I remember being speechless the first time I looked up at the nighttime sky when my family was staying at a bungalow in Sullivan County, about a hundred miles north of the city. There were so many stars! In Brooklyn, we could only see a very few of the very brightest starts, and that was on what would be a “clear” night by New York City standards back in those days. On bad days, on the other hand, you could barely see the moon, much less the stars.

Back then, landlords had to hire crews to clean their buildings every few years. They’d erect scaffolding and wash and steam-clean the soot off the front of the buildings. The difference it made was amazing. We never realized how dirty the buildings were until they were cleaned. They practically glistened compared to the adjacent ones, which would often cause the landlords of those buildings to hire cleaning crews, as well, just not to be thought of as slumlords. Being a slumlord was one thing. Being thought of as a slumlord was another.

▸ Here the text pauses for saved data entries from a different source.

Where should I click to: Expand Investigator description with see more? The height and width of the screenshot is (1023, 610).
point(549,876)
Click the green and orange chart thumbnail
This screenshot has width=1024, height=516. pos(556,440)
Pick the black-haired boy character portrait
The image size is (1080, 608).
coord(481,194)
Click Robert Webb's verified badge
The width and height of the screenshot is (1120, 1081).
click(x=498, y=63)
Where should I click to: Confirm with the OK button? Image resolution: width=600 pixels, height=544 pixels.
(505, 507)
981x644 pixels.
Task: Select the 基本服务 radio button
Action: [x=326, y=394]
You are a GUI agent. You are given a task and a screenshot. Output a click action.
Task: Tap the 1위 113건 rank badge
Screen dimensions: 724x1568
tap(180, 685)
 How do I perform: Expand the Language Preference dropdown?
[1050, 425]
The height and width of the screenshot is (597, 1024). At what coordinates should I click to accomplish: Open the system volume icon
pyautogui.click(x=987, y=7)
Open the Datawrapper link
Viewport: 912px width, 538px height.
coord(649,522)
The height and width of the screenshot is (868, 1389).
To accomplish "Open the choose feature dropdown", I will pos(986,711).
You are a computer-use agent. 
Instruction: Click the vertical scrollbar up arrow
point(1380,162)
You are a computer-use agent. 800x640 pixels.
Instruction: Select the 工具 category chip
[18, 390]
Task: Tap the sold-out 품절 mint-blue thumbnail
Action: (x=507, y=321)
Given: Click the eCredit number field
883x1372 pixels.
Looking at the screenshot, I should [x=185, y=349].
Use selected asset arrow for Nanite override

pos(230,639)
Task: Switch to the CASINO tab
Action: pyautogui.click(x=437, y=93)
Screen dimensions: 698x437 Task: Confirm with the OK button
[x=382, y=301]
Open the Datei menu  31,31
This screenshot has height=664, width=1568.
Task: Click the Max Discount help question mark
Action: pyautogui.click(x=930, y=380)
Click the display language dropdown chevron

It wasn’t until decades later that I realized that the soot was part of what made “bad” neighborhoods feel “bad.” The buildings were so evenly covered with soot that you couldn’t really see them. They all kind of blended into one because of the layers of soot that covered them. The slumlords who owned the buildings in the “bad” neighborhoods weren’t going to shell out money for people to come steam-clean them; so over time, the buildings lost their distinctiveness and fused into block-long walls of soot punctuated by doors, windows, and fire escapes.

That was the world the boomers inherited: a world full of smog and covered in soot. And we were the ones who started cleaning it up, mainly through political pressure that forced the adoption of laws like the Clean Air Act and its progeny.

Back then, most climate scientists believed that we were heading for another ice age. They were wrong, of course. Natural history evidence discovered since then suggests that we actually are just leaving one and that the earth is entering a warming cycle. The evidence also suggests that human emissions are accelerating that cycle, and I have no doubt that that’s true, too; and I do understand why today’s young people feel an intense anger about that.

I just don’t understand why they blame my generation for it. We inherited much worse worse situation than they are inheriting now, and we started the work of cleaning it up. We haven’t finished the job, but we managed to make some phenomenal improvements. If we hadn’t, I don’t even want to think about the shape the earth would be in now.